If you hate baseball, stop reading now. But if your Giants cap is covered in Croix de Candlestick pins, or you have the winning Harey Carey call from the 1984 Sandberg game memorized, or if you’re either shedding a tear or shaking a fist every time Derek Jeter airs a tribute to himself and takes his ceremonial goodbye bow at ballparks around the country this month, well, the Baseball Project is basically the soundtrack to your life. (At least through October.)
Passion for the game underlines every Baseball Project song. The band’s new album, 3rd, contains a stab at Alex Rodriguez (“13”), a dissection of Lenny Dykstra (“From Nails to Thumbtacks”) and a psychological rumination on Hank Aaron (“They Don’t Know Henry”).

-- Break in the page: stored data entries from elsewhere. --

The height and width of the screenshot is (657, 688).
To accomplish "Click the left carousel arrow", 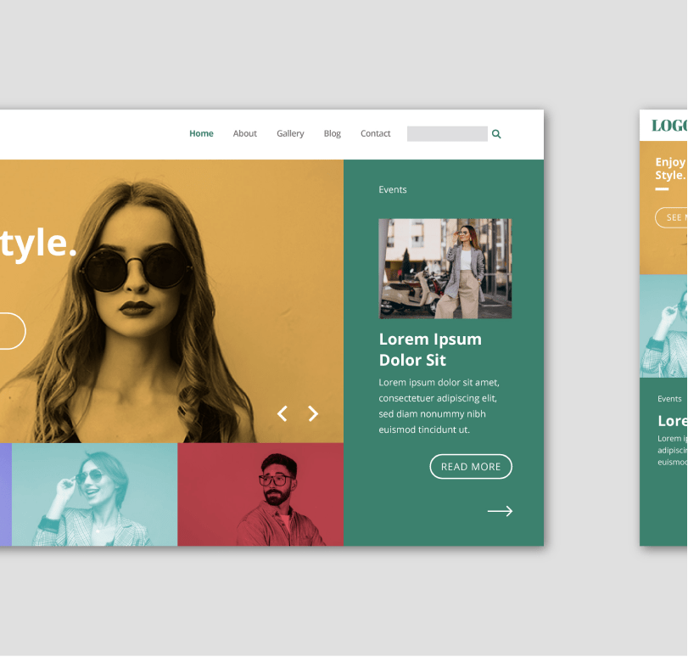I will (282, 413).
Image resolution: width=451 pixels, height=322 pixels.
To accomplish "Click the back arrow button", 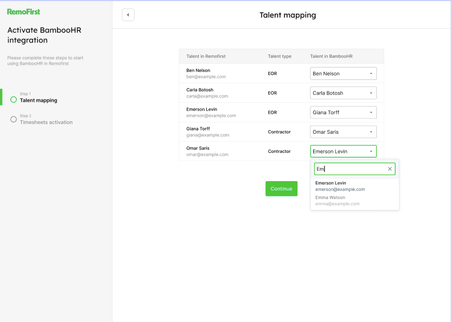I will pos(128,15).
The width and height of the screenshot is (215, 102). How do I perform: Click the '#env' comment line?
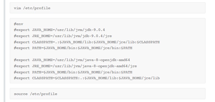18,24
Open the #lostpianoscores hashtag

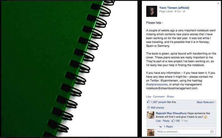(157, 85)
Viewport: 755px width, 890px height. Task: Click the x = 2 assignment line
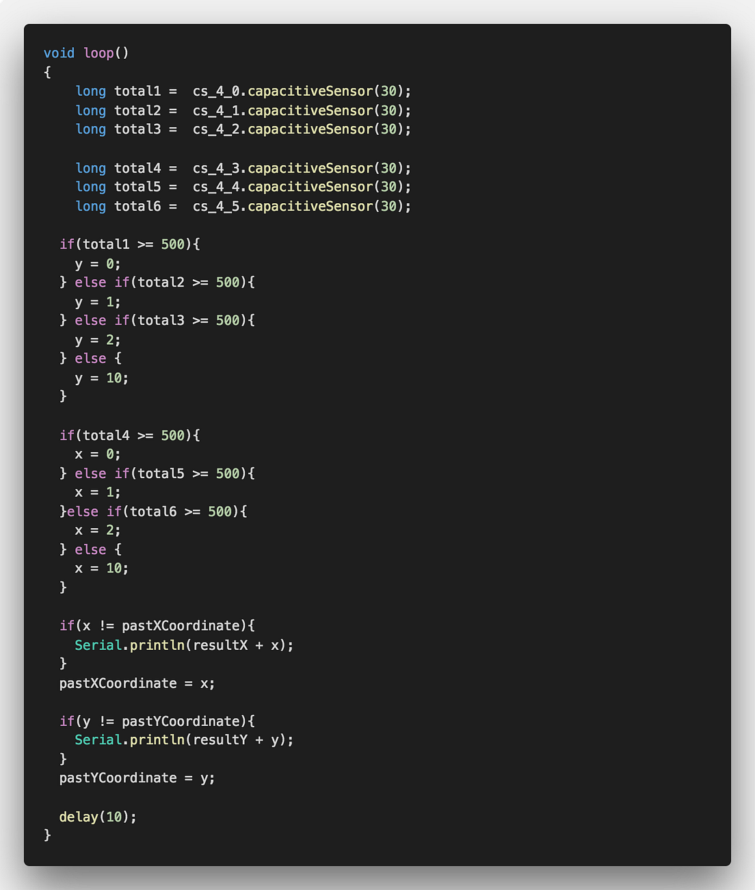[x=97, y=529]
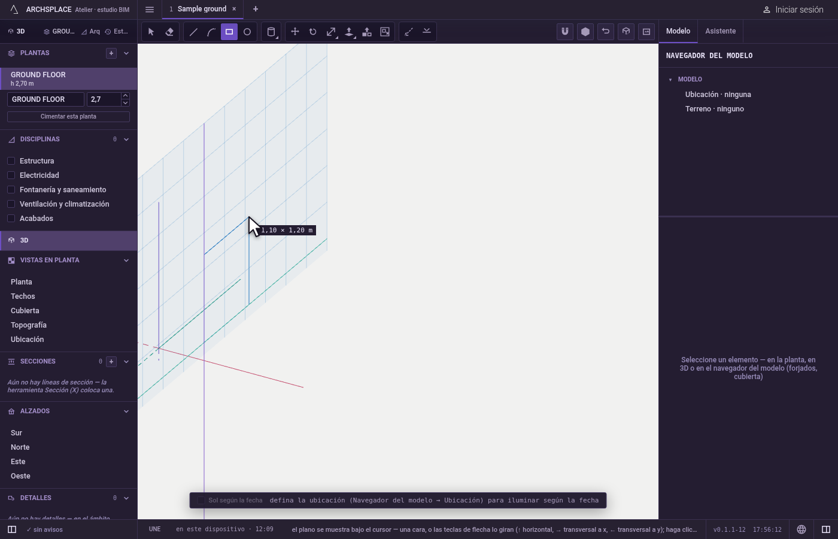
Task: Collapse the ALZADOS section
Action: (x=126, y=411)
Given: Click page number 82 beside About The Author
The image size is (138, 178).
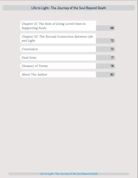Looking at the screenshot, I should (x=112, y=75).
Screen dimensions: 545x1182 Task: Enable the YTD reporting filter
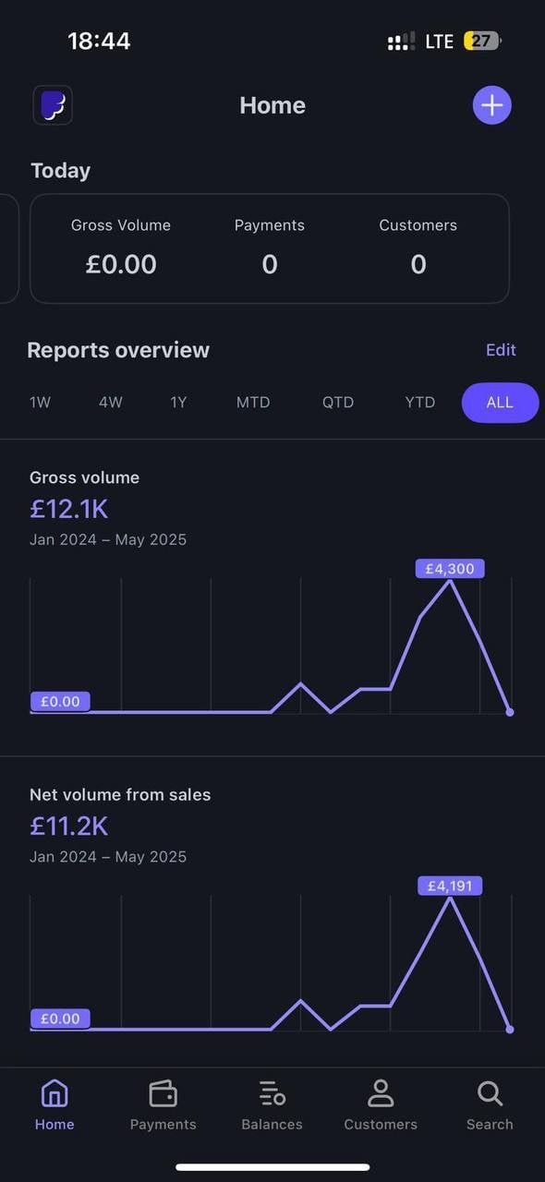pos(419,402)
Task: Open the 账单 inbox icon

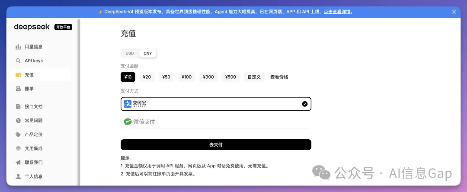Action: coord(18,89)
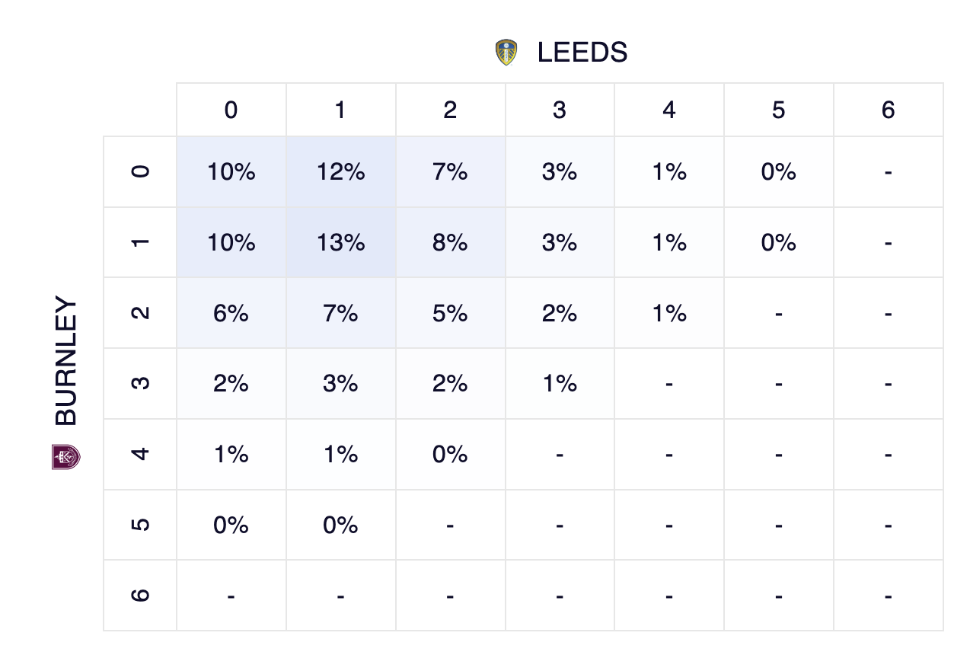Click 0% cell for Burnley 4, Leeds 2
Viewport: 970px width, 655px height.
(x=450, y=455)
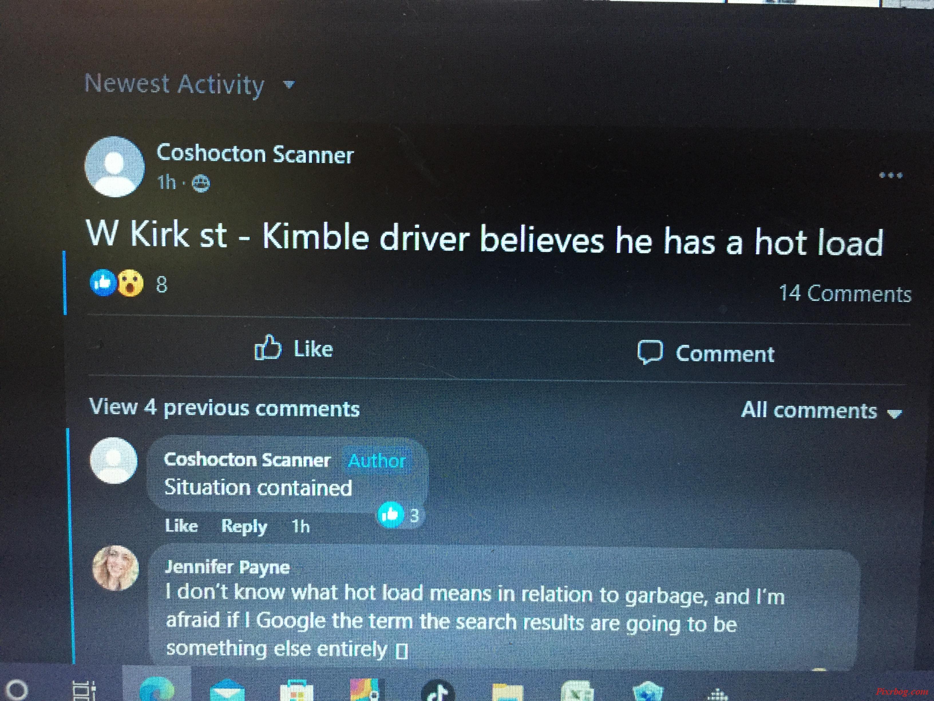Expand View 4 previous comments

point(224,408)
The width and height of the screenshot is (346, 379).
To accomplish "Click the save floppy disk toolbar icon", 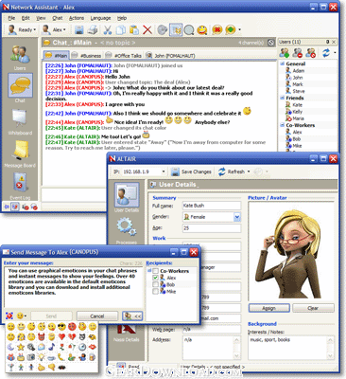I will [79, 30].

But Bay Area fans will note “They are the Oakland A’s,” which chronicles the surprise that the rest of the nation feels each September when the A’s grand-slam, come back or walk off their way into the playoffs: “Beyond logic or all reason, they keep goin’ to the postseason / Who are these guys? They’re the Oakland A’s!”
At the Chapel this week—while the A’s struggle to get out of their post-Cespedes-trade slump—there’s sure to be a lot of Oakland fans singing along.